Source data
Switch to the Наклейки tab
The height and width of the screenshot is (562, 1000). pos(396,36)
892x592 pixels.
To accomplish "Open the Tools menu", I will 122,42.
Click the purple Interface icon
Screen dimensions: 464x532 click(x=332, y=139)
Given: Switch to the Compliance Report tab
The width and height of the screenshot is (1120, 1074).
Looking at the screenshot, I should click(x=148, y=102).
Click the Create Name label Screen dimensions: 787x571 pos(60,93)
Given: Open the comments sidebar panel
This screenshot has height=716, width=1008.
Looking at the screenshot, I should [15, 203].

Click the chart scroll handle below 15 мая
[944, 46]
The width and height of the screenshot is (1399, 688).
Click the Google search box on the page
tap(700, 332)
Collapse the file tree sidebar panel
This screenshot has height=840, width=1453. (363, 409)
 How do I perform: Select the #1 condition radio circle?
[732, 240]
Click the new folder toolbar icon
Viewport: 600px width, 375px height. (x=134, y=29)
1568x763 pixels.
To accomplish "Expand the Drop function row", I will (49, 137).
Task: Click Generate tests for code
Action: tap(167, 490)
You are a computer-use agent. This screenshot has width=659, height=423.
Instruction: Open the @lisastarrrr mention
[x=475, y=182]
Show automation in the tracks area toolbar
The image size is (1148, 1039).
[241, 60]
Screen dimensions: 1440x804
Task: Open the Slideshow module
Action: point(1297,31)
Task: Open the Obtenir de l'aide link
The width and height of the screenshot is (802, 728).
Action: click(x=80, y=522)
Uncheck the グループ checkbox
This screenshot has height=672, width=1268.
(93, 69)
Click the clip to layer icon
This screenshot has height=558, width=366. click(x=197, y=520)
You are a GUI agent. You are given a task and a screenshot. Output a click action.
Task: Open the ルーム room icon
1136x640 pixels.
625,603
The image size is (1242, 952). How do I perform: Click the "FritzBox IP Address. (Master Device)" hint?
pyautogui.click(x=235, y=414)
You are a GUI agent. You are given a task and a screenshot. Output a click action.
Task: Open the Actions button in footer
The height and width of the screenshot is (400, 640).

INSTRUCTIONS FOR THE TASK -
Copy out the data exactly, keeping each line whole.

EXERCISE OUTPUT -
Switch to the Наклейки tab
The height and width of the screenshot is (562, 1000). pos(396,36)
892x592 pixels.
To accomplish "Open the Tools menu", I will 122,42.
Click the purple Interface icon
Screen dimensions: 464x532 click(x=332, y=139)
Given: Switch to the Compliance Report tab
The width and height of the screenshot is (1120, 1074).
Looking at the screenshot, I should click(x=148, y=102).
Click the Create Name label Screen dimensions: 787x571 pos(60,93)
Given: Open the comments sidebar panel
This screenshot has height=716, width=1008.
Looking at the screenshot, I should [15, 203].

Click the chart scroll handle below 15 мая
[944, 46]
The width and height of the screenshot is (1399, 688).
Click the Google search box on the page
tap(700, 332)
Collapse the file tree sidebar panel
This screenshot has height=840, width=1453. (363, 409)
 How do I perform: Select the #1 condition radio circle?
[732, 240]
Click the new folder toolbar icon
Viewport: 600px width, 375px height. (x=134, y=29)
1568x763 pixels.
To accomplish "Expand the Drop function row", I will (49, 137).
Task: Click Generate tests for code
Action: tap(167, 490)
You are a computer-use agent. This screenshot has width=659, height=423.
Instruction: Open the @lisastarrrr mention
[x=475, y=182]
Show automation in the tracks area toolbar
The image size is (1148, 1039).
[241, 60]
Screen dimensions: 1440x804
Task: Open the Slideshow module
Action: point(1297,31)
Task: Open the Obtenir de l'aide link
The width and height of the screenshot is (802, 728).
Action: click(x=80, y=522)
Uncheck the グループ checkbox
This screenshot has height=672, width=1268.
(93, 69)
Click the clip to layer icon
This screenshot has height=558, width=366. click(x=197, y=520)
You are a GUI agent. You are given a task and a screenshot. Output a click action.
Task: Open the ルーム room icon
1136x640 pixels.
625,603
The image size is (1242, 952). How do I perform: Click the "FritzBox IP Address. (Master Device)" hint?
pyautogui.click(x=235, y=414)
You are a GUI agent. You are given a task and a screenshot. Output a click action.
Task: Open the Actions button in footer
The height and width of the screenshot is (400, 640).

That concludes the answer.